Effects of Tilt on HF Component of MSNA Variability
The results of the present study also indicated that the
normalized power of HFMSNA decreased during tilt.
This pattern suggests that recordings of sympathetic activity
might also offer a window to the likely link between
HFMSNA rhythmicity and parasympathetic central
regulation. In keeping with this hypothesis is the previous finding of
an increase in HFMSNA during the
baroreflex-mediated enhancement of parasympathetic activity obtained by
increasing systemic blood pressure with phenylephrine
administration.12 In addition, a reduction of neural
sympathetic discharge and a concomitant enhancement of the normalized
power of HFMSNA were evident after low-dose
atropine infusion; this directly increases central parasympathetic
activity by activating central muscarinic receptors.13
However, the finding in the present study of a high peak coherence
between MSNA and the respiratory signal, which was unaffected by
modifications in the autonomic profile induced by tilt, suggests a
strong link between respiration and sympathetic efferent discharge,
which might be mediated by vagal afferents.34
Regarding this aspect, our results agree with previous observations emphasizing the role of respiratory activity in generating rhythmic oscillations in heart rate and MSNA.35
Clinical Implications
The definition of a pattern of MSNA variability during the
gravitational stimulus in healthy subjects may have important clinical
implications by furnishing a frame of reference in those conditions
characterized by orthostatic intolerance. In fact,
manipulation of sympathetic activity by centrally acting drugs such as
clonidine and yohimbine worsened or, conversely, ameliorated
orthostatic tolerance in patients with neurally mediated
syncope.16 In a group of subjects affected by chronic
orthostatic intolerance syndrome, the exaggerated
tachycardia in the absence of changes in mean blood
pressure during standing have been attributed to a central abnormality
in the distribution of sympathetic activity to the vessels and to the
heart.17 It is, therefore, conceivable that in these and
related diseases,36 abnormalities in the sympathetic drive
to different cardiovascular target organs may coexist
with concomitant impairments in sympathetic discharge rhythmicity.
Conclusions
The results of the present study indicate that the overall
sympathetic excitation induced by upright tilt is characterized by an
increase of the discharge activity of the sympathetic peroneal fibers
and by a proportional modification of their LF rhythmic pattern of
firing.
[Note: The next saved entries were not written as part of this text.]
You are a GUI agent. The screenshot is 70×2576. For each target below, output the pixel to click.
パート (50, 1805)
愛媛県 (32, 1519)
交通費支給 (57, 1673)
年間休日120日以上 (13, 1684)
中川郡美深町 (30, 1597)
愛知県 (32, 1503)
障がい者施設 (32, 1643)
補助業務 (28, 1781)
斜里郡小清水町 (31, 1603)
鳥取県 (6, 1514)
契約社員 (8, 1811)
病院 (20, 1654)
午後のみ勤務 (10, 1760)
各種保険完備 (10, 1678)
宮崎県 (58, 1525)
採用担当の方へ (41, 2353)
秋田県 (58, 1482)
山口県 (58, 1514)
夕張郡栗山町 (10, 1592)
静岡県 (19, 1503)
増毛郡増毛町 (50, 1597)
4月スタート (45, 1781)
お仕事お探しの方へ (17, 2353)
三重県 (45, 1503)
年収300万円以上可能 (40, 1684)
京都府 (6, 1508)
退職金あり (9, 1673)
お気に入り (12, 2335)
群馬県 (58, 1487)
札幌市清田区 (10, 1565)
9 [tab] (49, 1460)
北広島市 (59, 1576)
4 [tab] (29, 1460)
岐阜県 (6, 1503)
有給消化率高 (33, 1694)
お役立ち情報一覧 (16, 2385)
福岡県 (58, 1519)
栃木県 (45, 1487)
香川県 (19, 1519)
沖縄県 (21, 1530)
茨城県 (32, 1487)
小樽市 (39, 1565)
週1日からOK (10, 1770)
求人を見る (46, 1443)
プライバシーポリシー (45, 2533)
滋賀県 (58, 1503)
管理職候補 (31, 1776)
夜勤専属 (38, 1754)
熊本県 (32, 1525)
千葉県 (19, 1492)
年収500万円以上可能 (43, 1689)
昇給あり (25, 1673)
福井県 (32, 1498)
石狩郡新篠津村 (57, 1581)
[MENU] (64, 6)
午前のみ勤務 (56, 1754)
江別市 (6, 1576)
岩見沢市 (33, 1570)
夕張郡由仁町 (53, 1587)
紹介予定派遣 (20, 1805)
These changes were associated with concomitant relative
reductions of HFMSNA and were mirrored by
analogous modifications in R-R interval and SAP variability. Thus, a
common oscillatory pattern can be detected from the variability of the
sympathetic outflow and the cardiovascular target
functions. These findings are consistent with the hypothesis of
a central-pattern push-pull organization, according to which
sympathetic excitation and vagal withdrawal are linked to an
enhancement of LF oscillation and, conversely, vagal
excitation and sympathetic inhibition are linked to an increase in the
HF component.2
Received June 8, 1999; revision received September 7, 1999; accepted September 23, 1999.